I was born in Varna in 1925. We moved to Ruse when I was two. I don't remember Varna from this period, I remember it from the period when I started visiting my grandmother in Varna. My parents seldom went on holiday. I remember that one year we came to Sofia's Ovcha Kupel with my mother (there is a mineral water spa there) because of her illness. My mother and I used to visit my grandmother in Varna. My parents used to gather with their brothers and sisters as well as with my mother's cousins in Ruse. In 1933 and 1934 all my father's brothers gathered in Varna to visit my grandmother: Aron and Albert came from Dobrich [Romania at the time], Marko - from Milan (Italy).

We didn't have a garden, but we had a big yard in one of the houses, shared between four other buildings and we played there. My mother was ill because she had two hard births (mine and my brother's). She had problems with her physical condition and so we used to hire a housemaid from the neighboring villages Dimitrovden and Gergyovden for the winters. [The villages are named after Bulgarian Orthodox holidays. Dimitrovden is St Dimitar's Day, while Gergyovden stands for St. George's Day.] The housemaid had a bed in the kitchen.

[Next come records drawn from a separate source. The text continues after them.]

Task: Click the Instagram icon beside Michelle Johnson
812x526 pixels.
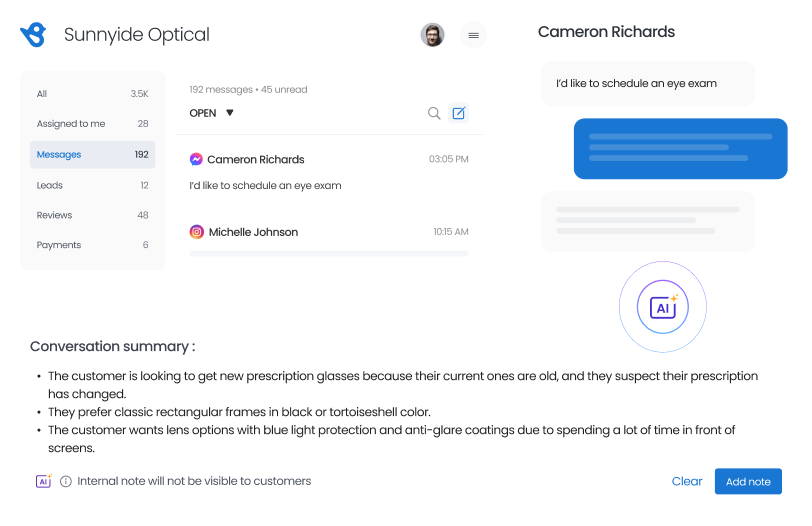Action: [x=197, y=232]
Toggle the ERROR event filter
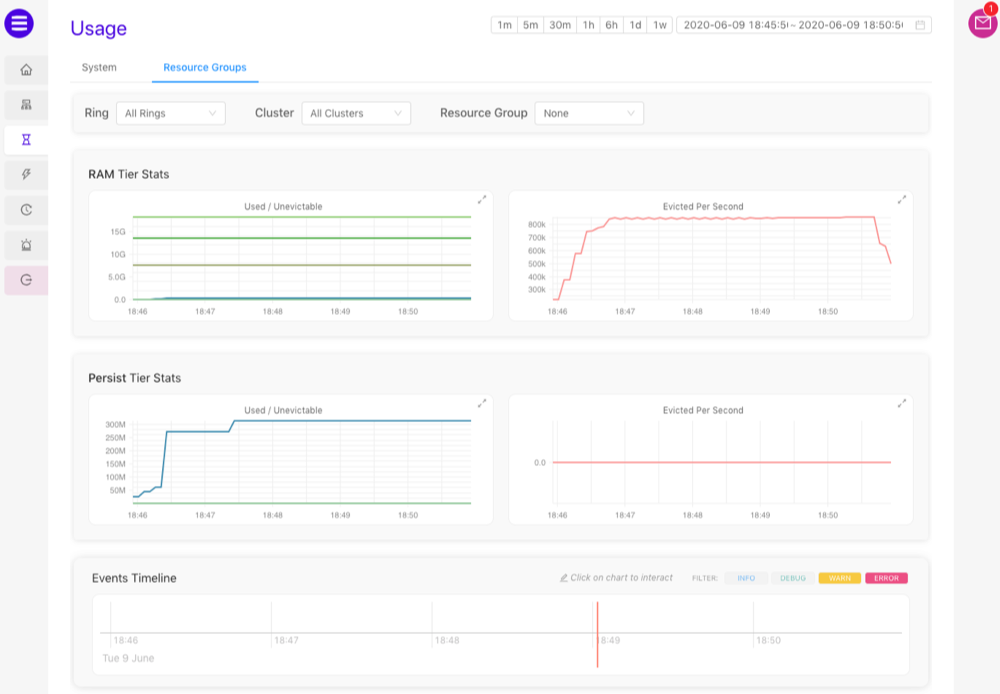The width and height of the screenshot is (1000, 694). pyautogui.click(x=886, y=578)
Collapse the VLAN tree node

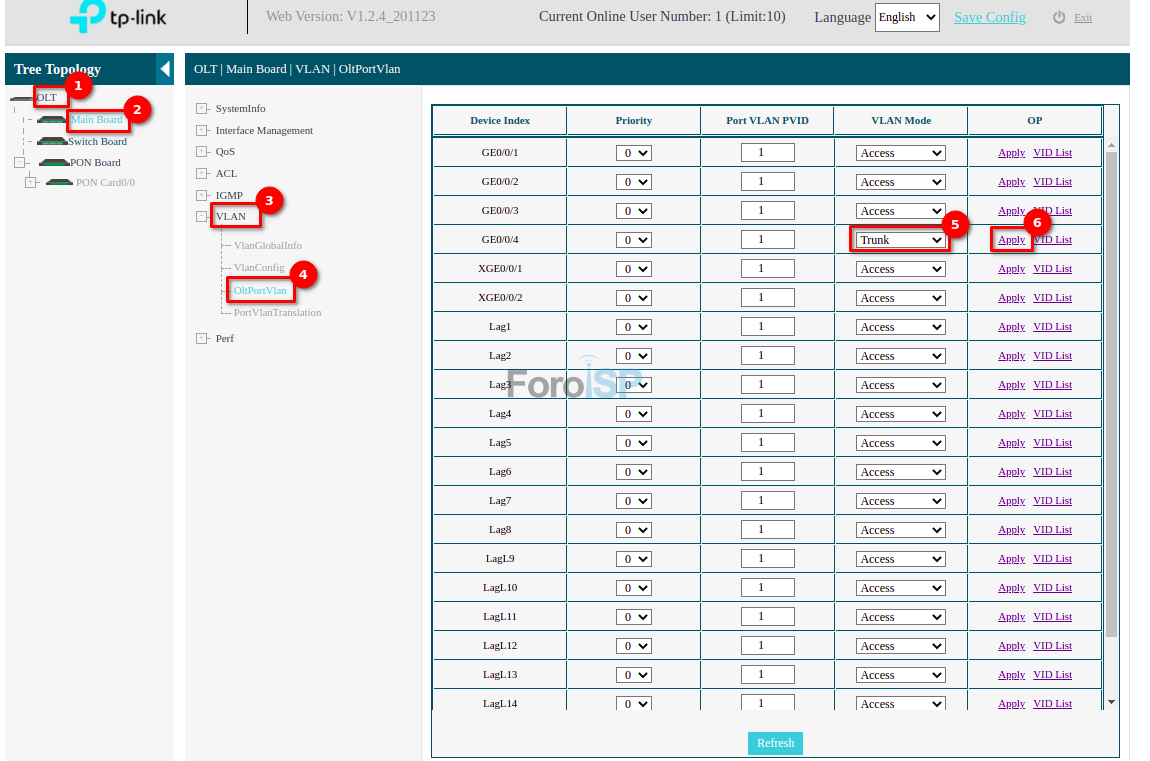pyautogui.click(x=202, y=217)
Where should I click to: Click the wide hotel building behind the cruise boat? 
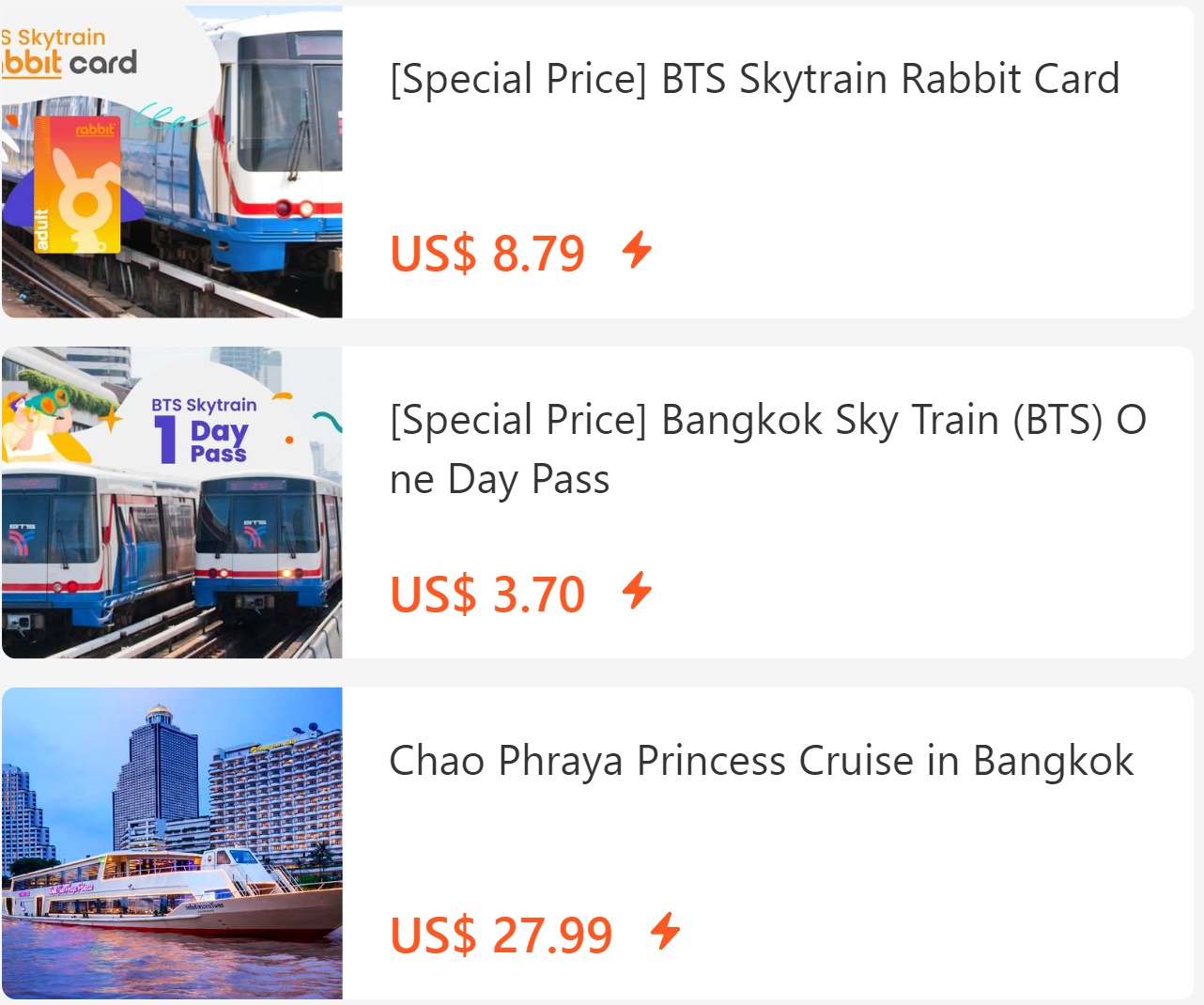(x=272, y=798)
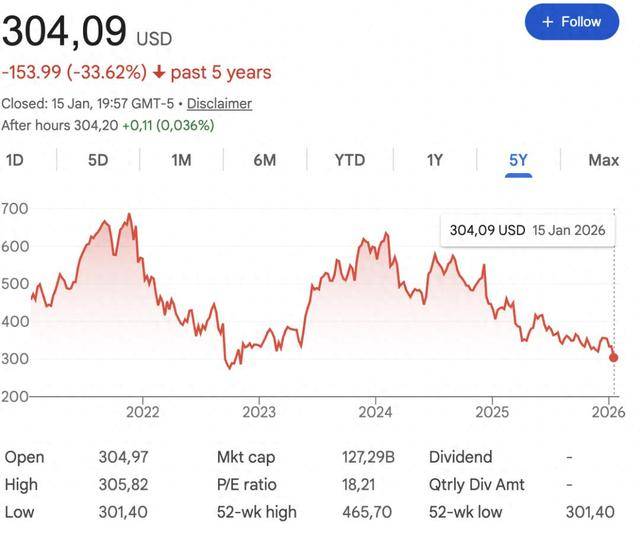Screen dimensions: 640x548
Task: Click the chart peak near 2022
Action: (129, 215)
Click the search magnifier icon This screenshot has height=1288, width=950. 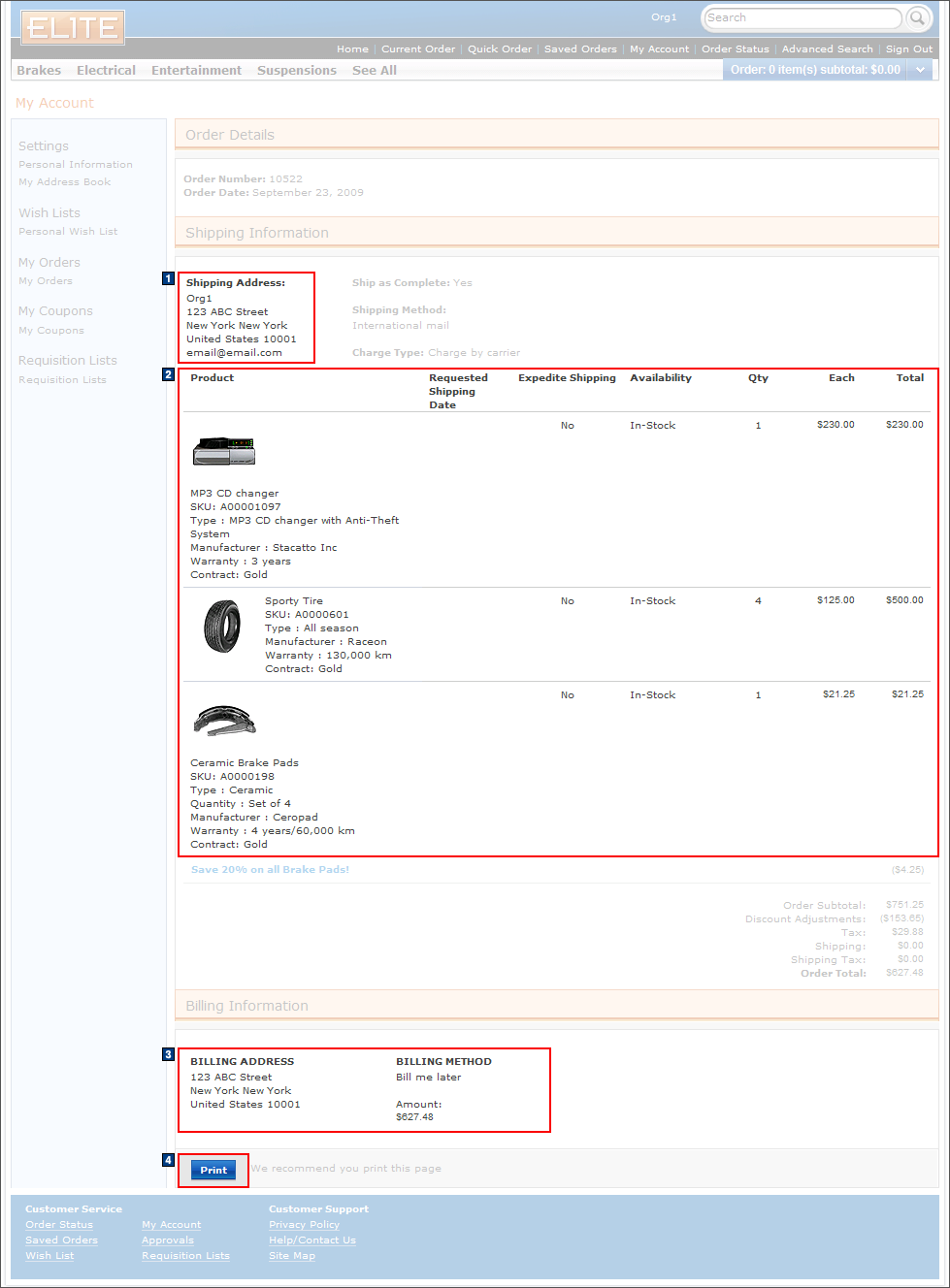(x=916, y=17)
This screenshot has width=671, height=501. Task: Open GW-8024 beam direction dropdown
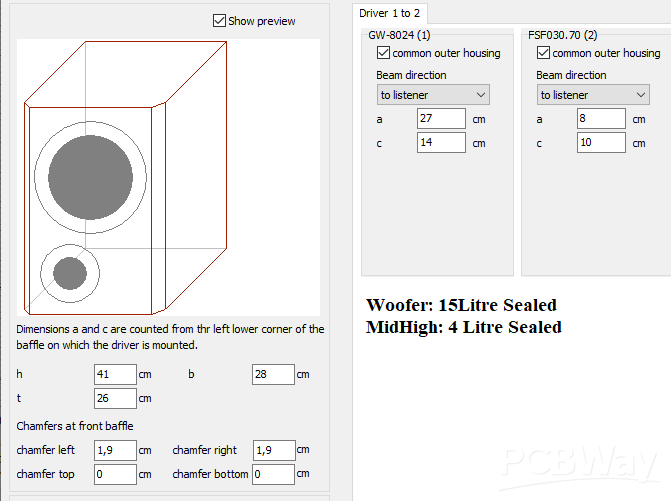click(433, 95)
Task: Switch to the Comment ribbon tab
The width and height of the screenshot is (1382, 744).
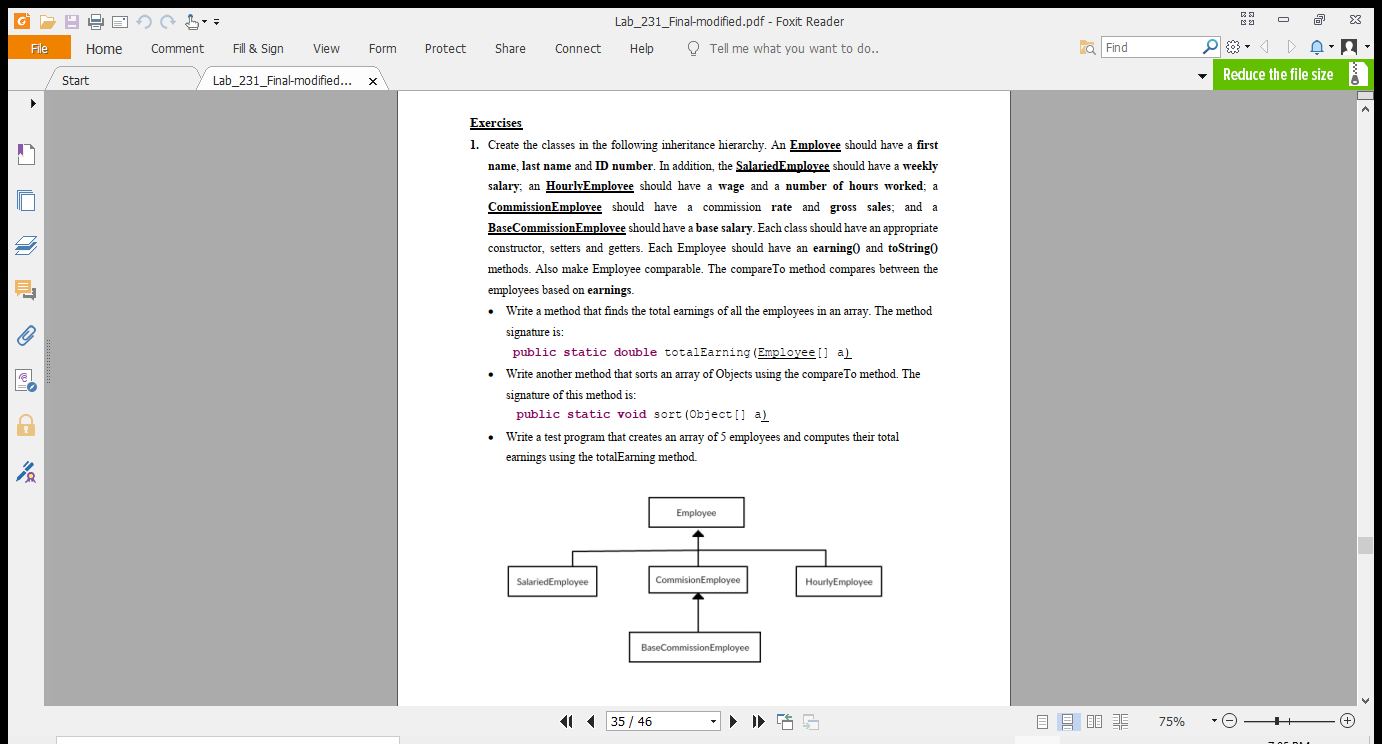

We had both religious and mundane books, but I don't remember their titles. My parents did read, and especially my father, because my mother didn't have the time for it. Dad used to read contemporary novels. I remember that when I was 12, he brought home the 'Brown Book' [Editor's note: Probably a reference to 'Brown Plague' in the sense of Nazism.] against Hitler and I understood from it that Hitlerism persecuted Jews and communists. It was an international issue, it read also about the Leipzig trial [Georgi Dimitrov], for the Kristallnacht ['The Night of Broken Glass': the pogrom against German Jews. On the nights of 9th and 10th November 1938, gangs of Nazi youth roamed through Jewish neighborhoods breaking windows of Jewish businesses and homes, burning synagogues and looting. In all 101 synagogues were destroyed and almost 7,500 Jewish businesses were destroyed. 26,000 Jews were arrested and sent to concentration camps, Jews were physically attacked and beaten and 91 died (Snyder, Louis L. Encyclopedia of the Third Reich. New York: Paragon House, 1989:201)].

I haven't had a nanny, but for one year I attended the 'Gan Yeladim' kindergarten at the Jewish school. It was one year before I started school. 'Gan' means garden in Ivrit, while 'yeladim' stands for 'children'. After that I studied in the Jewish primary and secondary school. I was very good at mathematics. When uncle Bucco made us do sums, he would always ask me first what the answer was. This teacher whom we learned a lot of things from was a mathematician. From him we learned many sayings, many things, for example that the great violinist Bronislaw Huberman was a Jew. [Huberman, Bronislaw (1882-1947): a great violinist of the 20th century, born in Poland. He was highly acclaimed for his strongly individual interpretations.] We learned which famous people were of Jewish origin, he used to tell us about the Jewish lifestyle and traditions. He was a great man, a great pedagogue; for us he was not only our teacher in mathematics. His classes were exceptional. Later, every time I was in Ruse after the war I visited him until he passed away.

I haven't had private lessons in music, nor in foreign languages; I studied French at the high school. My friends at school were Jews and Bulgarians, especially after I entered the Union of Young Workers (UYW). That happened after the war on the USSR was declared on 22th June 1941. I was in the sixth grade in the high school two years before graduation. However, the next year I was expelled from school. We were locked up within the Jewish neighborhood and we didn't have any out-of-school contacts. We used to gather in Tahir's confectionery before the curfew hour. At weekends we gathered in someone's house - we used to organize jours [i.e. youth parties] then as we used to call them. We gathered boys and girls, danced a little, but most of the time we discussed things and had arguments - we were already members of the UYW. We didn't drink alcohol, we listened to music only if there was a gramophone or a radio at the place where we gathered. We used our free time to study and read.